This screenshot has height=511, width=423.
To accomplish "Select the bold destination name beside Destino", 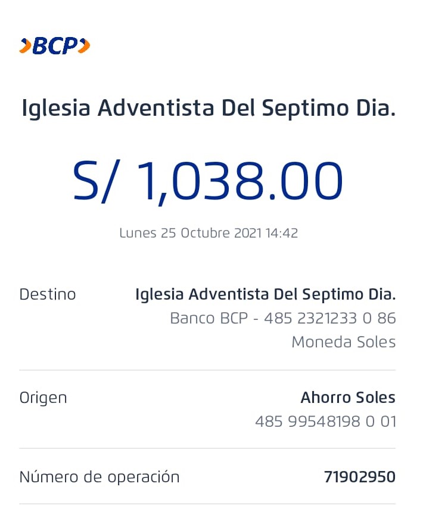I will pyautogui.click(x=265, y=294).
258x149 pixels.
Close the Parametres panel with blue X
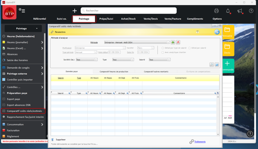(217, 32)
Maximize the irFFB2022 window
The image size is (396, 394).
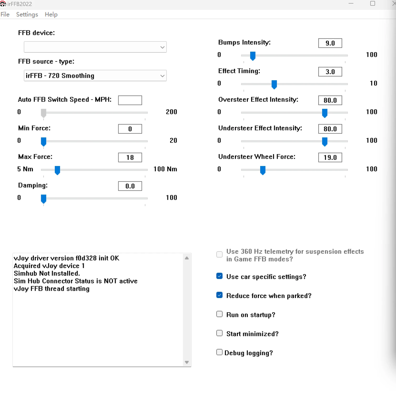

········

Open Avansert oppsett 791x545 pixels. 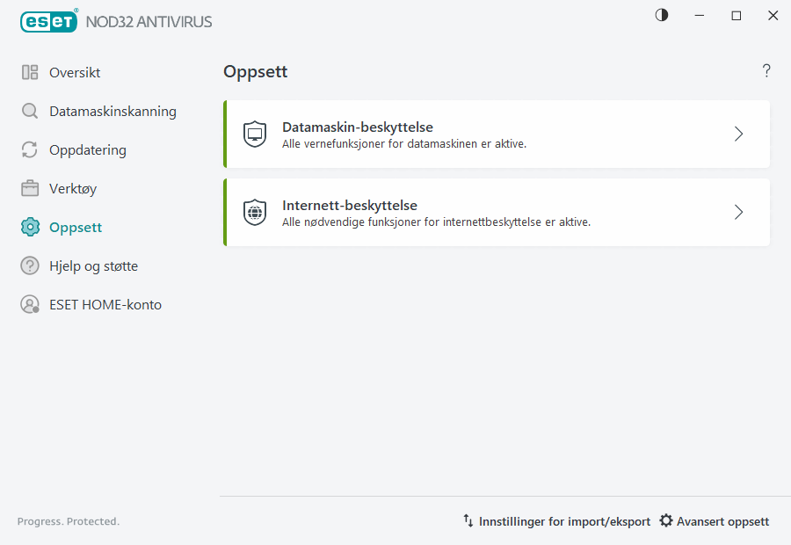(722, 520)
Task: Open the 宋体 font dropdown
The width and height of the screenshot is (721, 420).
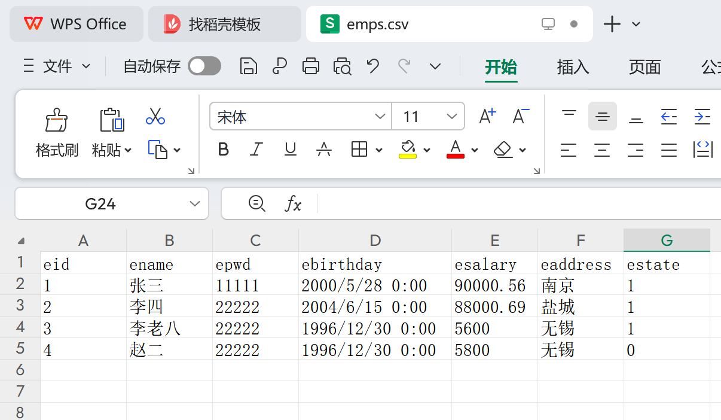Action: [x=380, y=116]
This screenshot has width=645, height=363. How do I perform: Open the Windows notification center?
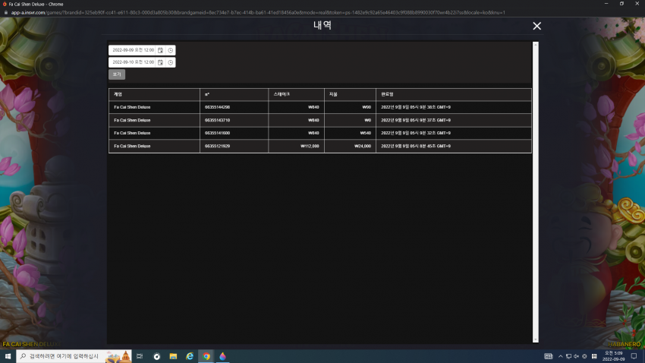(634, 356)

········

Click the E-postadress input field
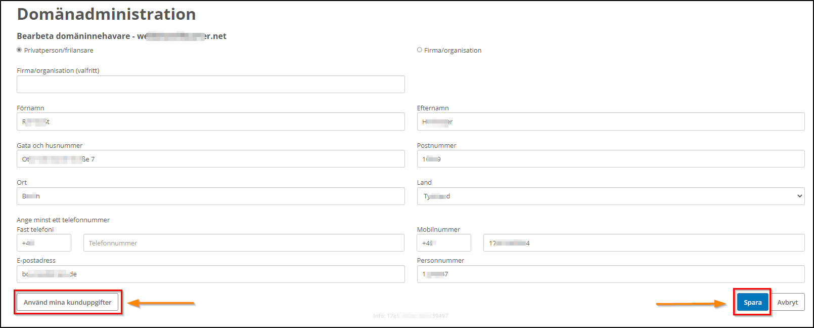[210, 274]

········

Copy the lines above exactly, starting at the one with "Close the Parametres panel with blue X" and ending at the one with "The image size is (396, 394).", both included. Leave out any pictures and add nothing else.

Close the Parametres panel with blue X
(217, 32)
Maximize the irFFB2022 window
The image size is (396, 394).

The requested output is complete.